In Russick v. Hicks, (W.D. and S.D. Mich.) 85 F. Supp. 281, in which two infant children of Theodore L. Russick and Mabel Bailey Russick, by their father as next friend, sued the defendant, Hicks, to recover damages which they alleged resulted from his conduct in enticing and inducing their mother to leave and desert them and their family home, the United States District Court, citing the Daily and Johnson cases and Miller v. Monsen, 228 Minn. 400, *57437 N.W.2d 543, held that a minor child has rights in maintenance of the family relationship which the law will protect from all interference and invasion of outsiders and that a person who entices and induces a parent to leave and desert the family invades the legal rights of the child for which the child may maintain an action for damages.

In Miller v. Monsen, 228 Minn. 400, 37 N.W.2d 543, in which the plaintiff, a six year old minor, sued by her guardian to recover damages from the defendant Monsen for enticing her mother from the family home and depriving her of the benefits flowing to her from the family relationship, the decision is in accord with the Daily and Johnson cases and held that a minor child has a right of action against a person who entices his parent from the family home to recover damages sustained as a result of such enticement.

In the Daily and Johnson cases which are cited and relied upon by the plaintiffs in this proceeding in support of their claim of a cause of action against the defendant, the courts consider lack of precedent and law making by judicial decisions which has been characterized as judicial empiricism and were of opinion that lack of precedent was not a conclusive reason for denying right of action of a minor child for alienation of affections of the parent by a third person and approved, as proper, judicial law making of a cause of action of a minor child for alienation of affections of the parent by a third person in the absence of precedent for such cause of action.

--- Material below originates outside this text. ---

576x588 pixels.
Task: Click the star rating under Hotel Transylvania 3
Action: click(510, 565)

Decisions in cases in thirteen jurisdictions which represent the contrary majority view and constitute the weight of authority, deny any cause of action of a minor child to recover damages from a person who disrupts family ties by enticing a parent away from the home and deprives the infant of the affection and care of his parent. Lucas v. Bishop, 224 Ark. 353, 273 S.W.2d 397; Mode v. Barnett, 235 Ark. 641, 361 S.W.2d 525; Rudley v. Tobias, 84 Cal. App. 2d 454, 190 P.2d 984; Coulter v. Coulter, 73 Colo. 144, 214 P. 400; Taylor v. Keefe, 134 Conn. 156, 56 A.2d 768; McMillan *575v. Taylor, 81 App. D.C. 322, 160 F.2d 221; Edler v. MacAlpine-Downie, 180 F.2d 385 (D.C.Cir.); Whitcomb v. Huffington, 180 Kan. 340, 304 P.2d 465; Nelson v. Rich-wagen, 326 Mass. 485, 95 N.E.2d 545; Henson v. Thomas, 231 N.C. 173, 56 S.E.2d 432, 12 A.L.R.2d 1171; Kleinow v. Ameika, 19 N.J. Super. 165, 88 A.2d 31; Katz v. Katz, 197 Misc. 412, 95 N.Y.S.2d 863; Morrow v. Yannantuono, 152 Misc. 134, 273 N.Y.S. 912; Kane v. Quigley, 1 Ohio St. 2d 1, 203 N.E.2d 338; Gleitz v. Gleitz, 88 Ohio App. 337, 98 N.E.2d 74; Gibson v. Johnston, 75 Ohio L. Abs. 413, 144 N.E.2d 310, appeal dismissed, 166 Ohio St. 288, 141 N.E.2d 767; Garza v. Garza (Texas Civil Appeals) 209 S.W.2d 1012; Scholberg v. Itnyre, 264 Wis. 211, 58 N.W.2d 698.

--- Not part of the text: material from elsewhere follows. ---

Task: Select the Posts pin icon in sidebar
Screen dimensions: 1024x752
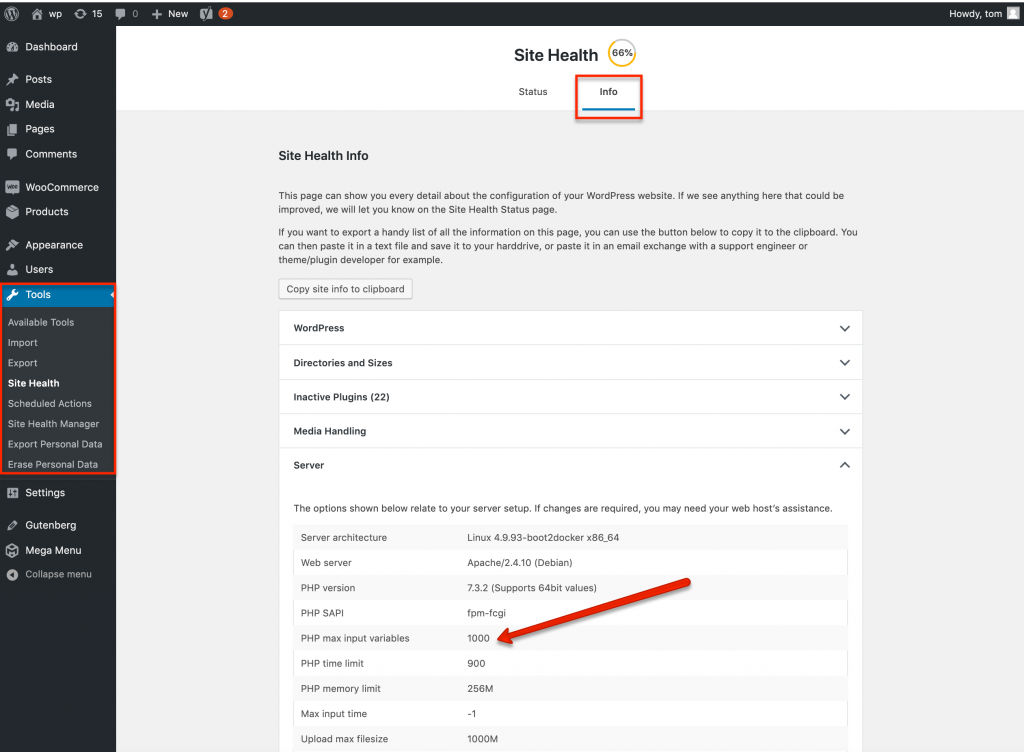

In the cases just cited the courts advance various reasons for denying a cause of action of a minor child against a third person for alienation of love and affection of a parent in the absence of a statute authorizing such cause of action.

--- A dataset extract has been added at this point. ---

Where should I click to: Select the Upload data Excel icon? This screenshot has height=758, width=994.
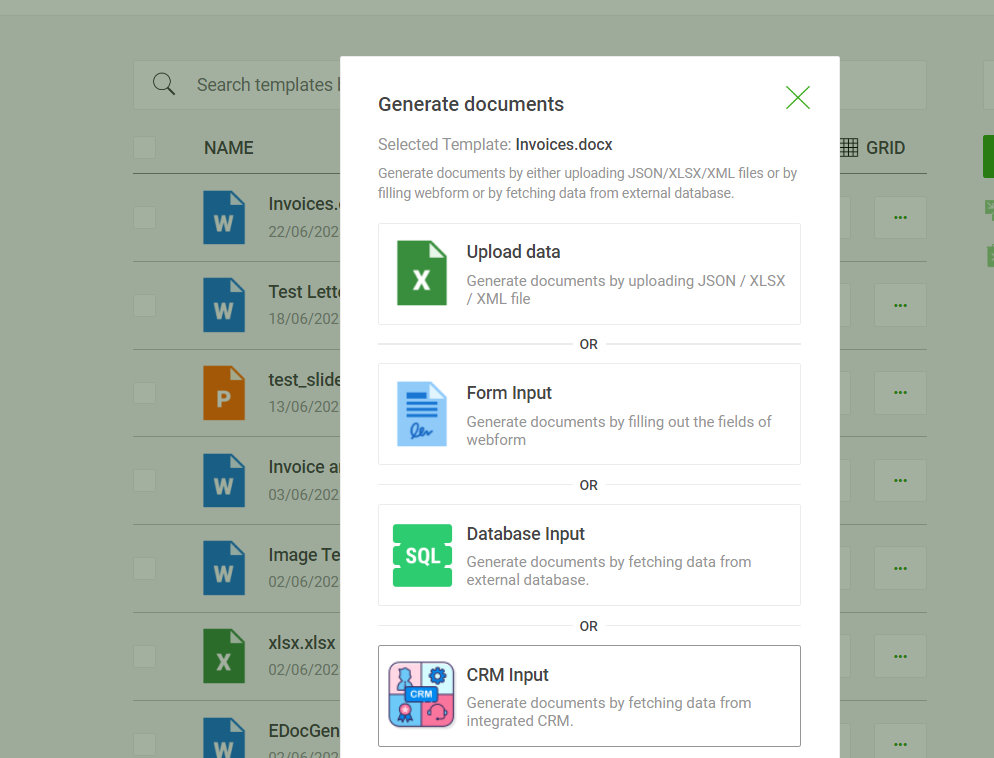tap(421, 272)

In Gibson v. Johnston, 75 Ohio L. Abs. 413, 144 N.E.2d 310, appeal dismissed, 166 Ohio St. 288, 141 N.E.2d 767, with reference to the contention, advanced in the case at bar, that the common law affords a remedy for every wrong, the court said:

“The maxim, ‘Ubi Jus, ibi remedium’, liberally translated, declares that a legal wrong is the resultant of the violation of a legal right, for which the law provides a remedy. A wrong not within the scope of the law of a given jurisdiction, either from the standpoint of the common law, or when not prescribed by statute, cannot be regarded as a legal wrong.
“The duty of the parent to support, educate and protect the child was given recognition under the common law, but the reciprocal rights of the child in relation to his interest in the society and affection of the parent, were not recognized under the common law as construed and applied in this state, except as may be modified by statute. It follows that a child does not *576have a right of action for an injury which he has sustained in his relation with his parents, proximately caused by the negligent act of a third person.”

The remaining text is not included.